1 Mart Tezkeresini Meclisten geçirmeye başbakanın gücü yetmedi, ama Irak'ı yakıp yıkan ABD askerlerinin ülkelerine sağsalim dönmeleri için dua ettiğini bütün dünyaya ilan etti. Tarihin gördüğü en ağır işkencelerin yapıldığı, insanlık suçu işlenen Guantonamo Hapishanesine götürülen Müslümanlar için İncirlik üssünün tahsis edildiği ortaya çıktı. Irak'da Türk askerinin kafasına çuval geçirildi. Başbakana, "Nota verilecek mi?" diye sordular, "Müzik notası mı verelim?" diyerek alay etti.

Suriye sınırındaki mayınlı arazilerimizi İsraillilere 49 yıllığına kiralamak için TBMM'den kanun geçirildi. İlk kez Yunan kilise bankası Türkiye'de banka satın aldı. Dubai anlaşmasıyla 1 milyon dolar karşılığında Kuzey Irak'a yapılacak sınırötesi operasyonların engelleneceği teminatı verildi.

Ermeni iftiralarının alenileştirilmesi için Erivan'a gidip Türk kanını temsil eden Ermeni bayrağı altında maç seyredildi.
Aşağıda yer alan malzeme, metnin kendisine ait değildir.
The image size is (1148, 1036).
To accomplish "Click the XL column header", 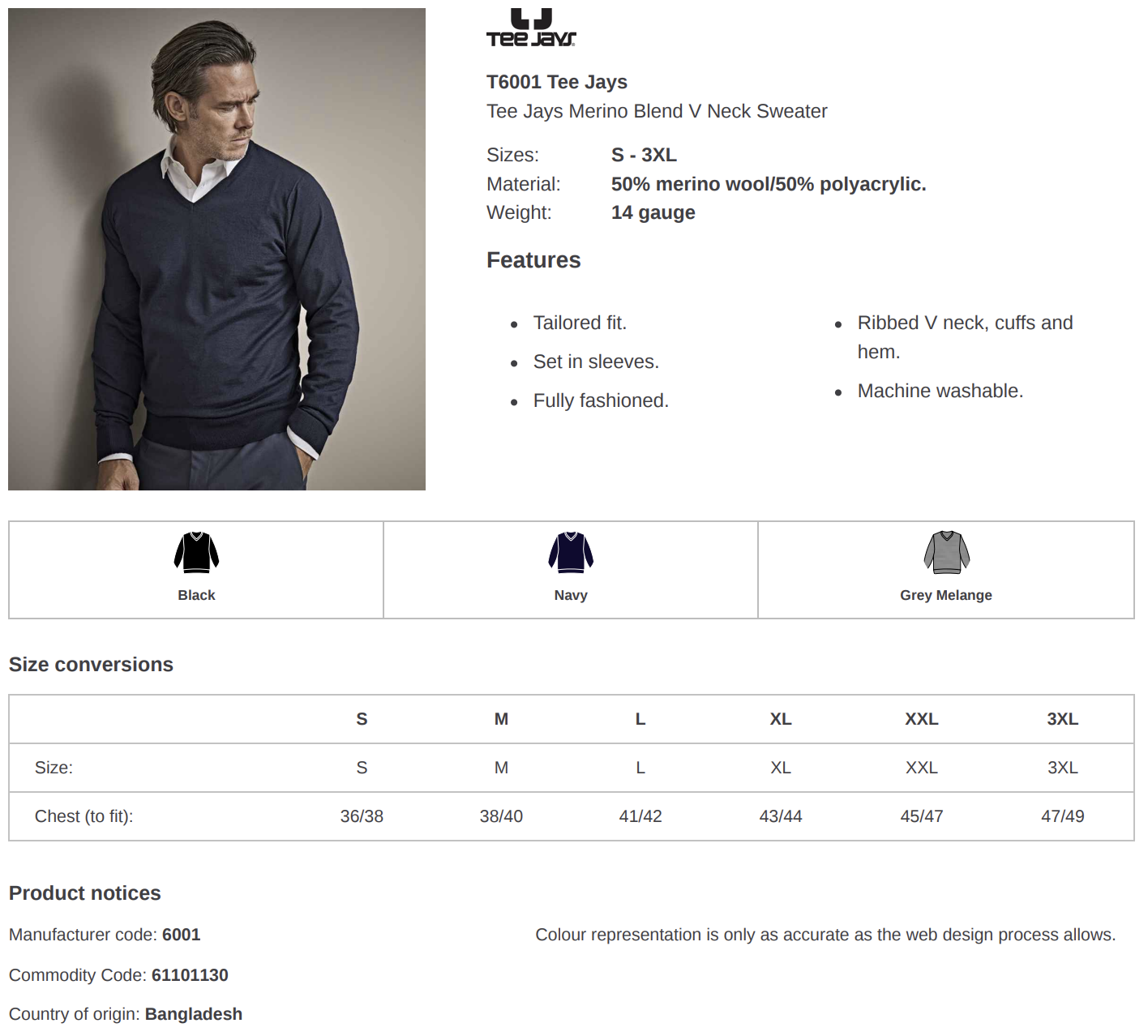I will (781, 719).
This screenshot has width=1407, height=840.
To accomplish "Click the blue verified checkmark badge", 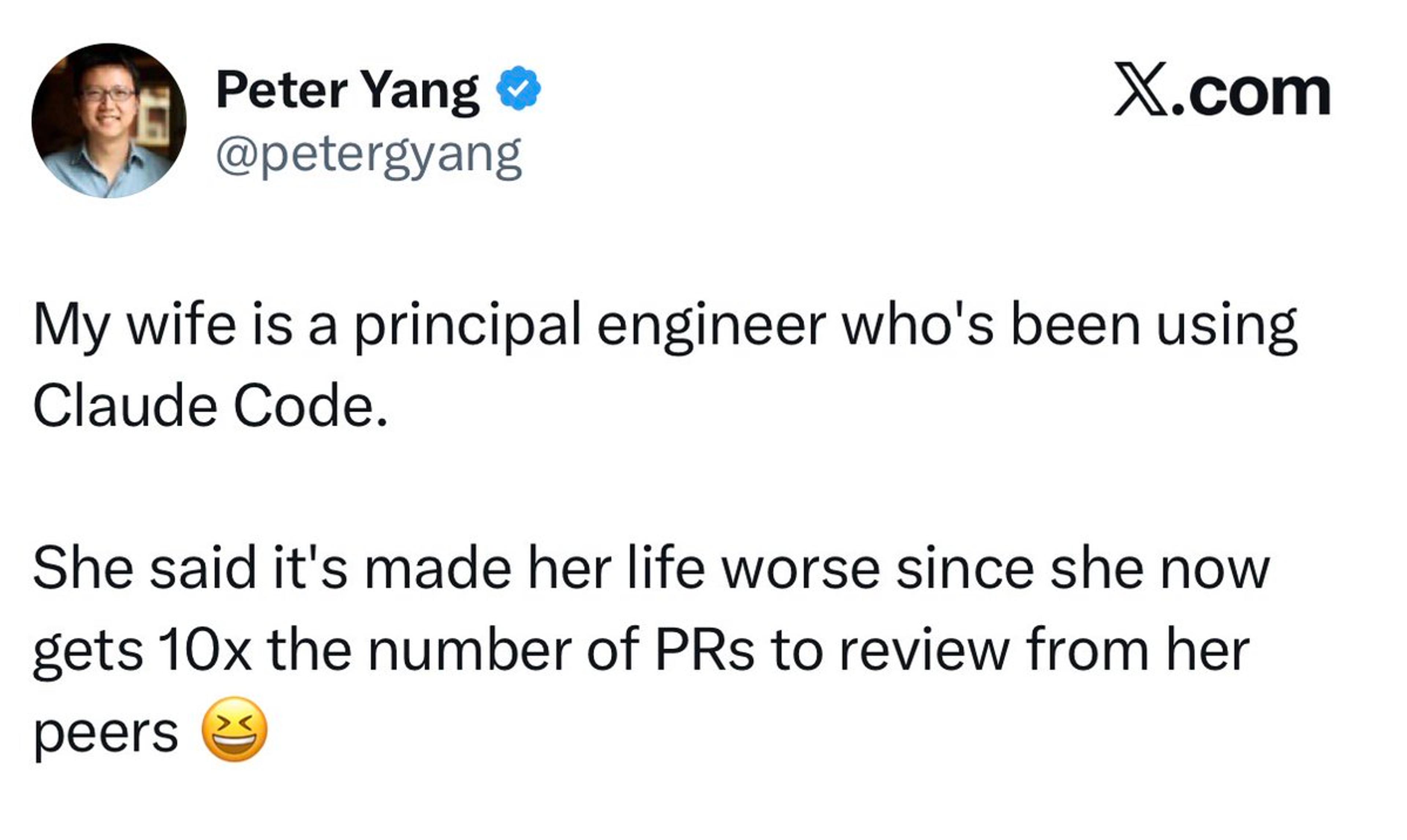I will [518, 88].
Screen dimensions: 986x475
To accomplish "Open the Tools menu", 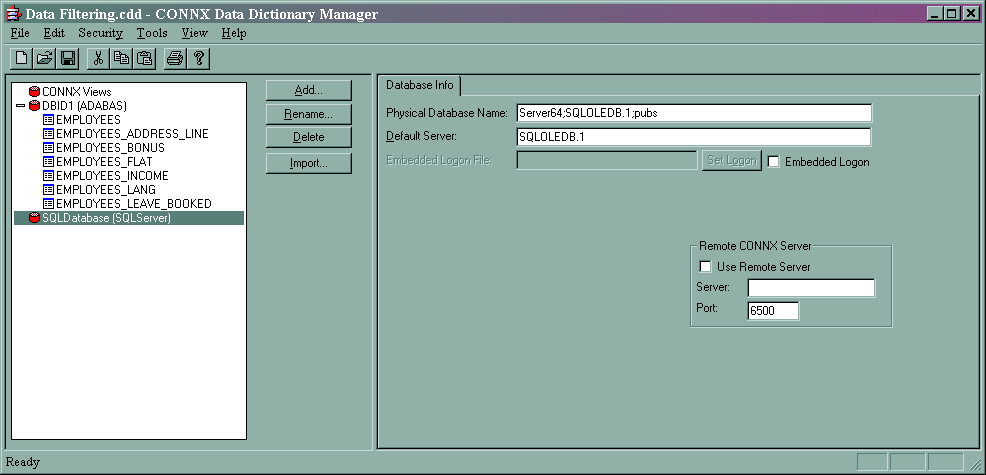I will [x=152, y=33].
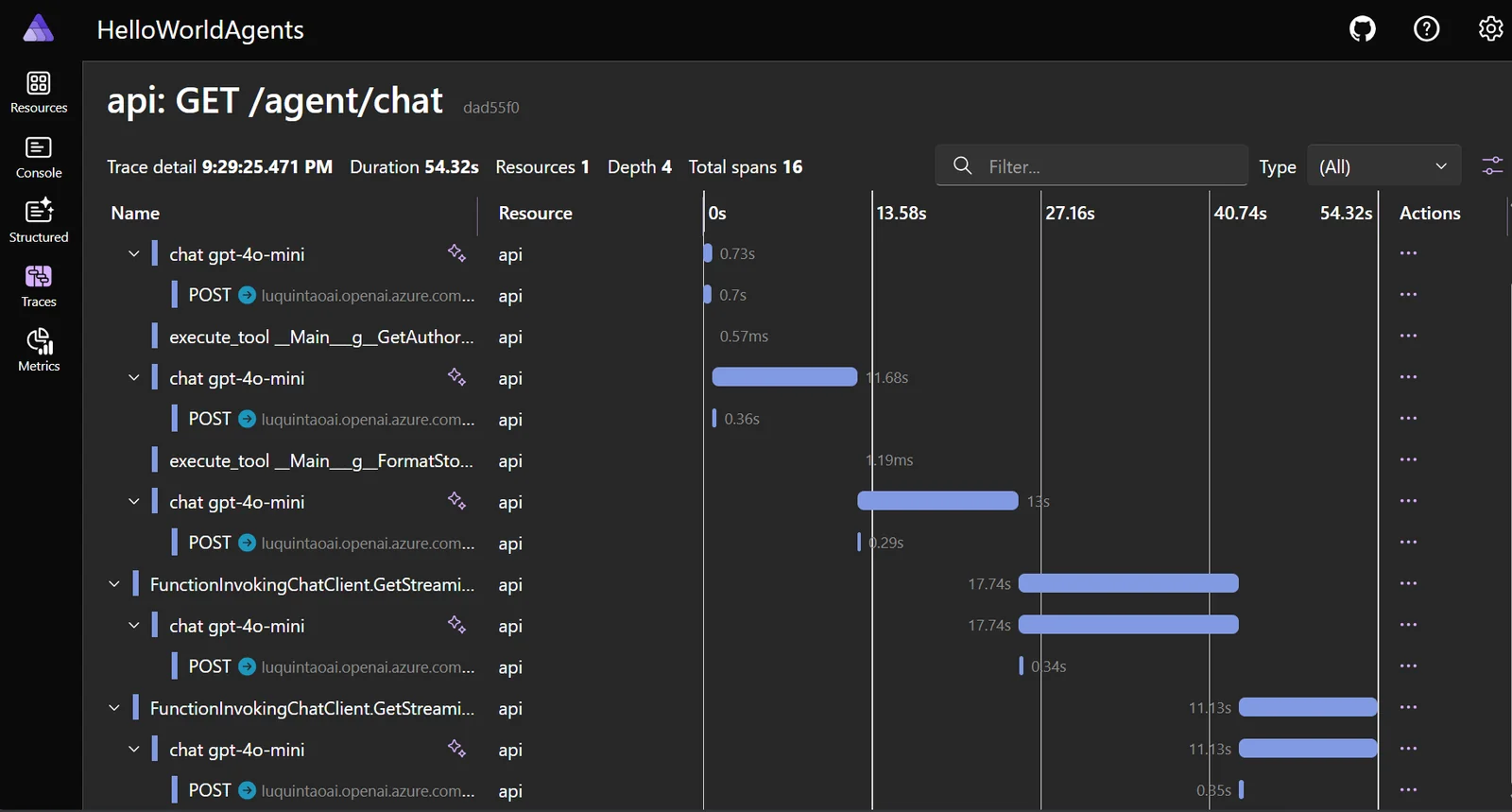Collapse the last FunctionInvokingChatClient.GetStreami... span
1512x812 pixels.
coord(114,708)
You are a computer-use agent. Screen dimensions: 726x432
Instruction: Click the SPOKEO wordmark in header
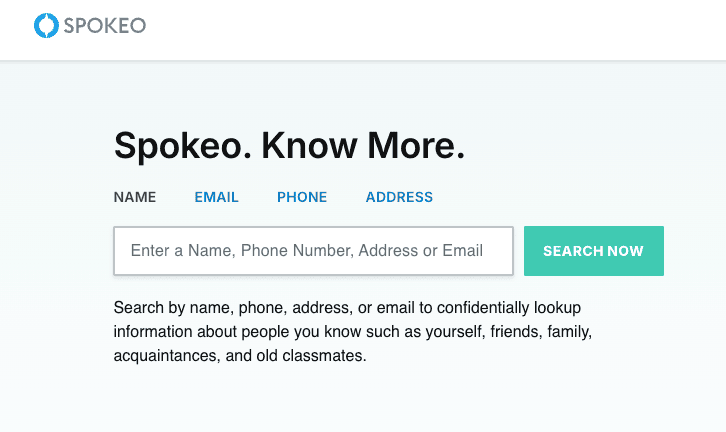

Bundan cesaret alan Ermeniler iftiralarını bütün dünyaya kabul ettirmek için harekete geçtiler. İftira tasarısını kabul eden ülke sayısı 10 misli arttı. Buna karşılık kardeş Azerbaycan küstürüldü ve Türk Cumhuriyetleri unutuldu. Barzani kırmızı halılarla karşılanıp akrabalık bağları kurulurken Kuzey Irak'da Türkmen varlığı yok sayıldı.

Hain ve bölücüler iki dili, iki bayrağı, özerk yapıyı, federasyonu tartışırken, terörle mücadele etmiş komutanlar neyle suçlandıklarını bilmeden içeri alındılar. İstisnasız herkes dinlendiği ve takip edildiği endişesi taşıyor. Başbakan bunun adına "ileri demokrasi" diyor.

Yazmakla bitecek gibi değil. Şimdilik bu kadarla yetinelim.